Raloxifene preserves phenytoin and sodium valproate induced bone loss by modulating serum estradiol and TGF-β3 content in bone of female mice.

Antiepileptic drugs (AEDs)-induced adverse consequences on bone are now well recognized. Despite this, there is limited data on the effect of anti-osteoporotic therapies on AEDs-induced bone loss. We hypothesize that estrogen deprivation following phenytoin (PHT) and sodium valproate (SVP) therapy could lead to adverse bony effects. Both PHT and SVP inhibit human aromatase enzyme and stimulate microsomal catabolism of oestrogens.
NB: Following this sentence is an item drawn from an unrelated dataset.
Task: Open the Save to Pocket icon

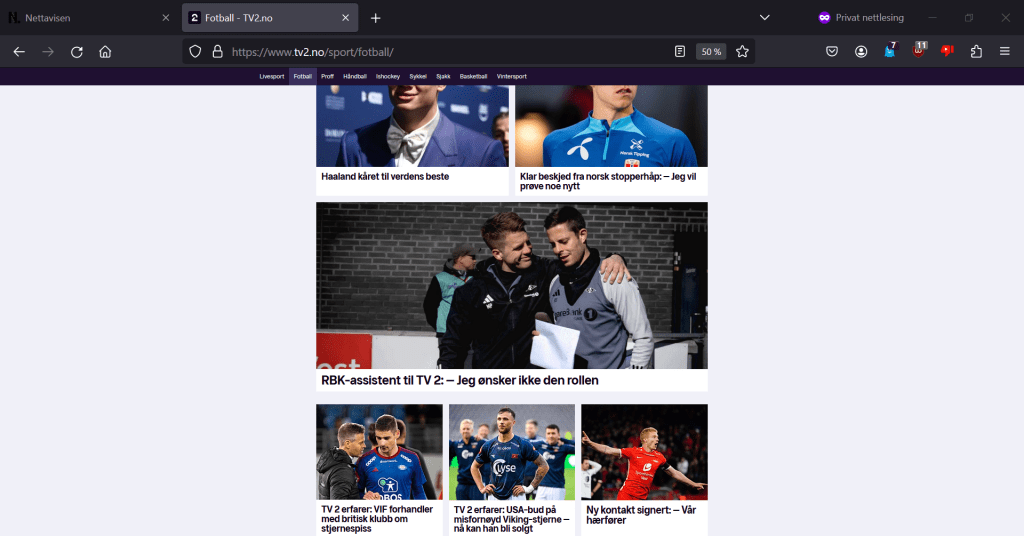Action: click(832, 52)
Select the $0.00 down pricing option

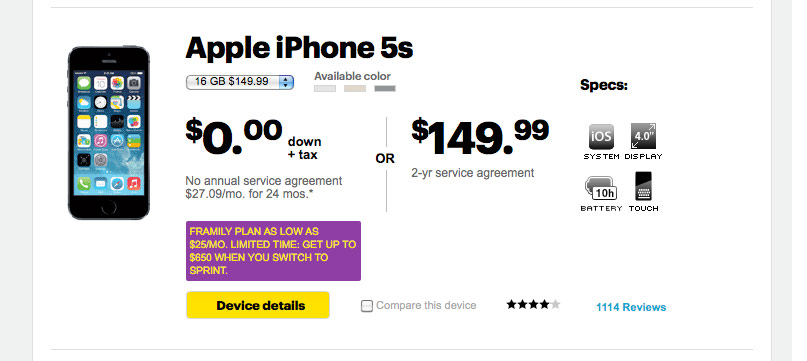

Estrogen deficiency states are known to reduce the deposition of transforming growth factor-β (TGF-β3), a bone matrix protein, having anti-osteoclastic property. Thus, an attempt was made to investigate the effect of raloxifene, a selective oestrogen receptor modulator, in comparison with calcium and vitamin D3 (CVD) supplementation, on PHT and SVP-induced alterations in bone in mice and to unravel the role of estradiol and TGF-β3 in mediation of bony effects by either AEDs or raloxifene. Further, the effect of raloxifene on seizures and on the antiepileptic efficacy of PHT and SVP was investigated. Swiss strains of female mice were treated with PHT (35 mg/kg, p.o.) and SVP (300 mg/kg, p.o.) for 120 days to induce bone loss as evidenced by reduced bone mineral density (BMD) and altered bone turnover markers (BTMs) in lumbar bones (alkaline phosphatase, tartarate resistant acid phosphatase, hydroxyproline) and urine (calcium). The bone loss was accompanied by reduced serum estradiol levels and bone TGF-β3 content. Preventive and therapeutic treatment with raloxifene ameliorated bony alterations and was more effective than CVD. It also significantly restored estradiol and TGF-β3 levels. Deprived estrogen levels (that in turn reduced lumbar TGF-β3 content) following PHT and SVP, thus, might represent one of the various mechanisms of AEDs-induced bone loss. Raloxifene preserved the bony changes without interfering with antiepileptic efficacy of these drugs, and hence raloxifene could be a potential therapeutic option in the management of PHT and SVP-induced bone disease if clinically approved.